AUFGABENSTELLUNG:
Erläutern Sie anhand des Textauszugs, weshalb genau genommen nicht das Ich, sondern andere die Basisgruppe wählen sollen.

TEXTAUSZUG:
★ ★ ★

Gesinnung
von Andreas DorschelAuf der Glastür eines Universitätsgebäudes klebt ein Plakat. Es fordert mich auf, die Basisgruppe Lehramt eines großen geisteswissenschaftlichen Faches ins Studentenparlament, oder Studierendenparlament, zu wählen, »denn wir sind« – jedes der folgenden Worte nimmt eine ganze Zeile ein – »* antirassistisch |* antifaschistisch |* antiableistisch |* antisexistisch |* (queer-)feministisch |* antiheteronormativ |* klimagerecht |* kapitalismuskritisch |* emanzipatorisch«. Neben den Worten sehe ich Bildchen sympathischer Gesichter; sie gehören denjenigen, die für die Basisgruppe kandidieren. Irgendwie schauen sie aus wie die Adjektive, derentwegen ich sie wählen soll, denke ich; aber vielleicht rede ich mir das auch nur ein. Genaugenommen soll auch nicht ich sie wählen, sondern andere, denn meine Studentenzeit liegt lange zurück. Und in dieser vergangenen Ära sollte ich, so scheint es mir, Basisgruppen, obgleich sie sich auch damals schon als kapitalismuskritisch und emanzipatorisch verstanden, eher anderer Dinge wegen wählen.

★ ★ ★

GEGEBENE ANGABEN:
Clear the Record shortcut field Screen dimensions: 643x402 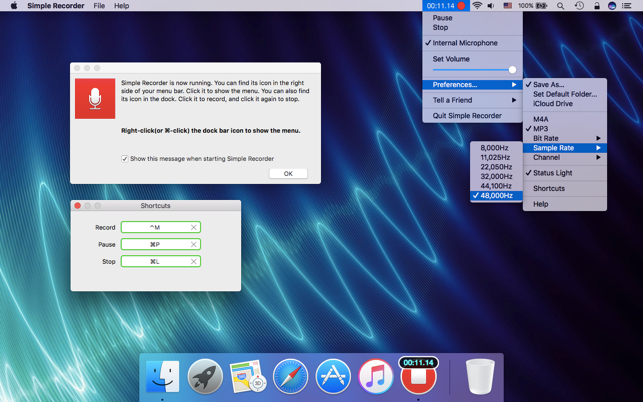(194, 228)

★ ★ ★

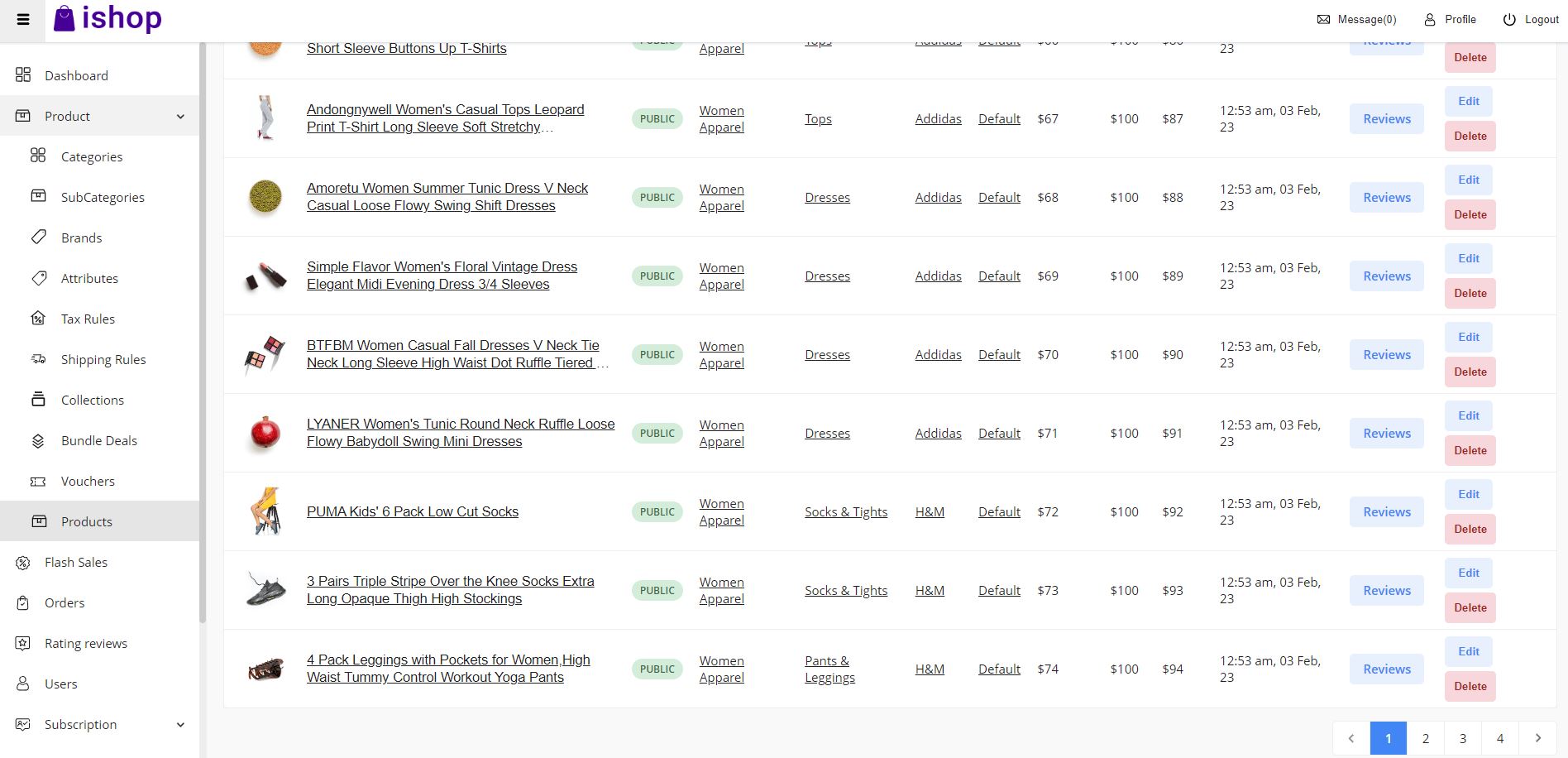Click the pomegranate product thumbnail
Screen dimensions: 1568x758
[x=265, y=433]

★ ★ ★

ERGEBNIS:
Die Studentenzeit des Ich liegt lange zurück. Deshalb richtet sich die Aufforderung des Plakats eigentlich an andere.